Saved entries:
+===+

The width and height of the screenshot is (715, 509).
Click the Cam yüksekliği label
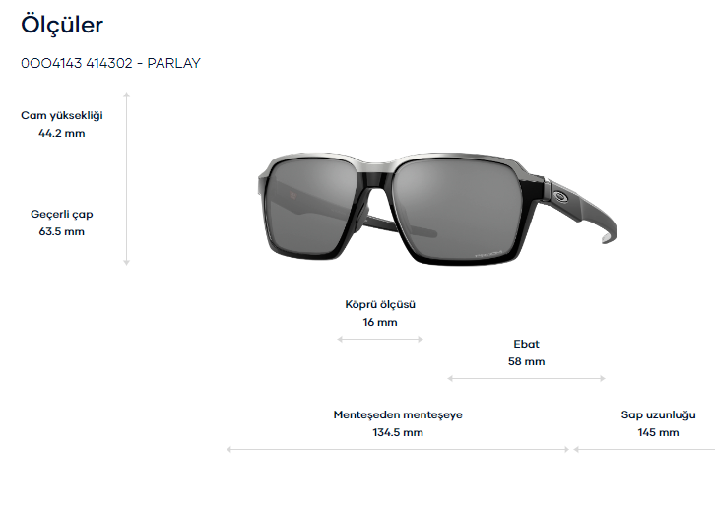(x=62, y=115)
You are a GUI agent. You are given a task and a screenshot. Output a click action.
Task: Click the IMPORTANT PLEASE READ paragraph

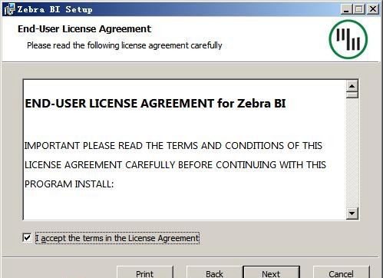click(x=175, y=164)
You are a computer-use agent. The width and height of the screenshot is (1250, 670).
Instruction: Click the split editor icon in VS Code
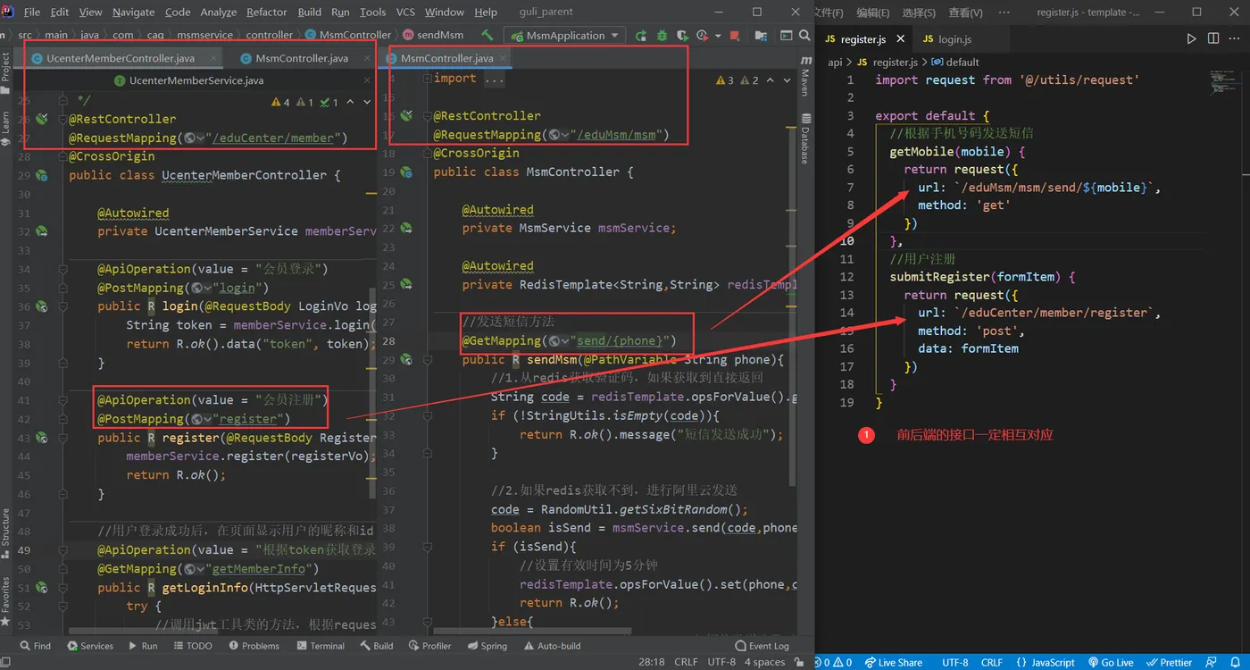(1213, 39)
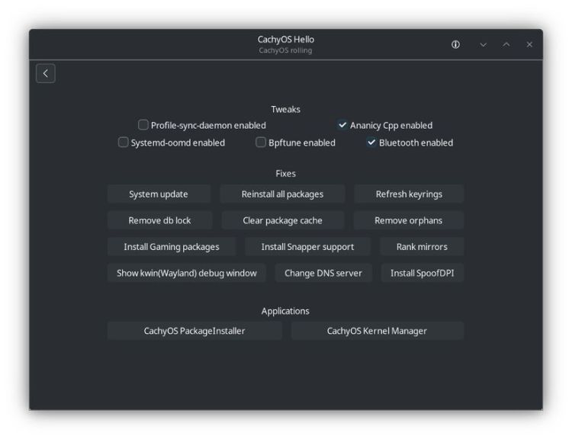The image size is (572, 439).
Task: Choose Remove orphans
Action: coord(409,221)
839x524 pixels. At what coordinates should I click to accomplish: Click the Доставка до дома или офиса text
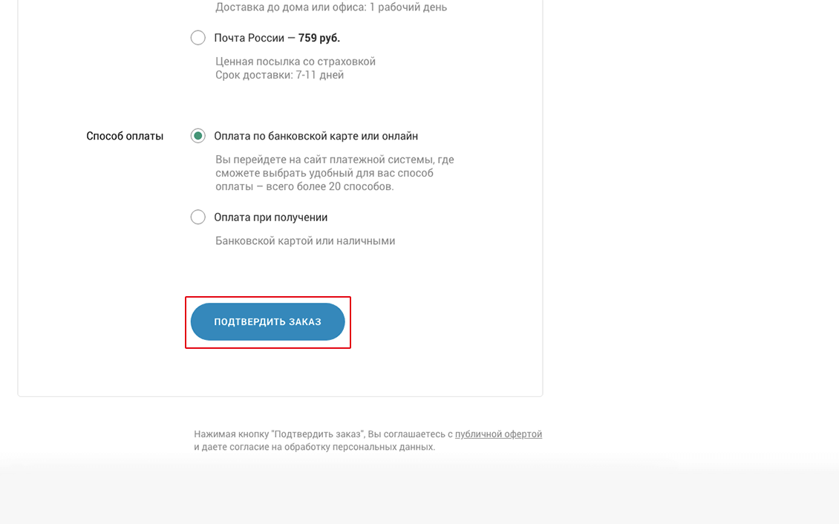[x=330, y=7]
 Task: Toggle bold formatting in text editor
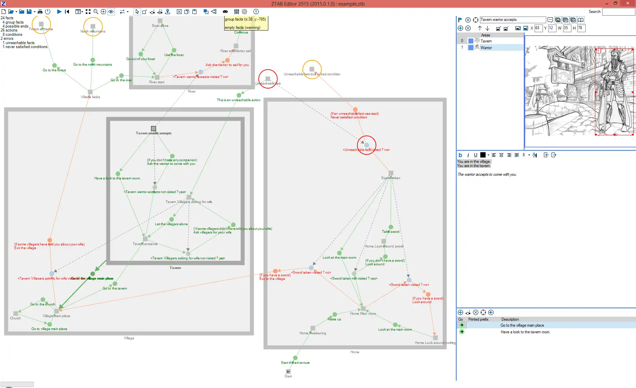tap(460, 155)
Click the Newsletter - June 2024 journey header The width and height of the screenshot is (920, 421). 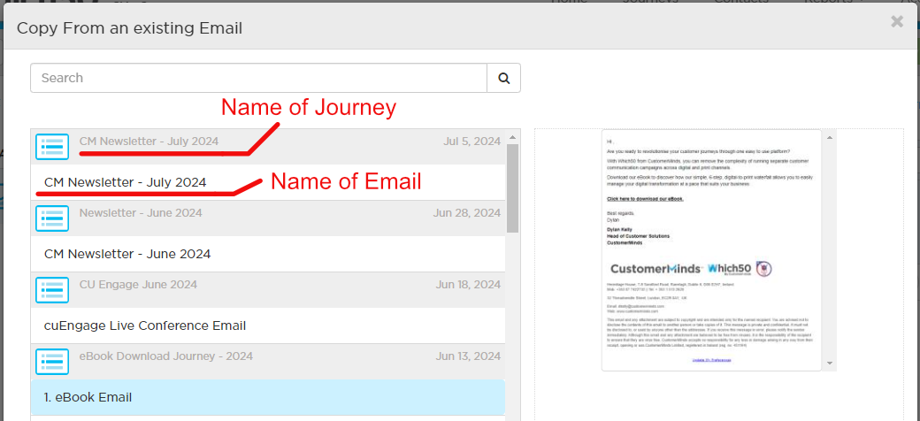tap(268, 218)
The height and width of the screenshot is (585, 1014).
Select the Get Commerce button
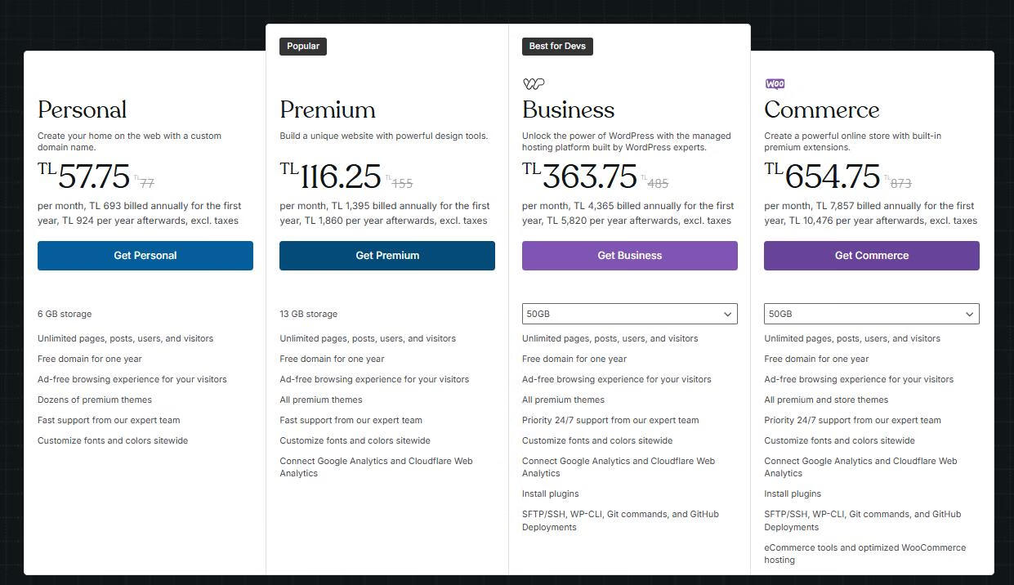click(871, 256)
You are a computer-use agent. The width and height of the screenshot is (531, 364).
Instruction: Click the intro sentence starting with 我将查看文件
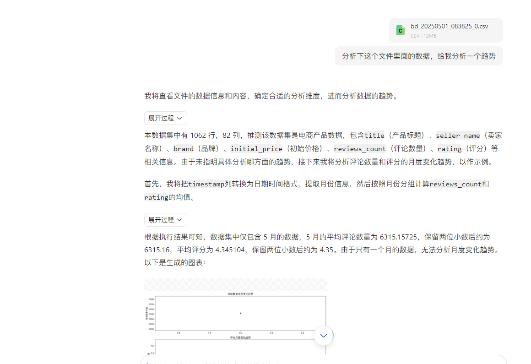[x=271, y=96]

+===+

• _YOUR TASK_: Write out exactly the lines from the one that contains "Instruction: Click the intro" through the last line of the data above, both included. Leave every picture out.

• _EXERCISE OUTPUT_:
Instruction: Click the intro sentence starting with 我将查看文件
[x=271, y=96]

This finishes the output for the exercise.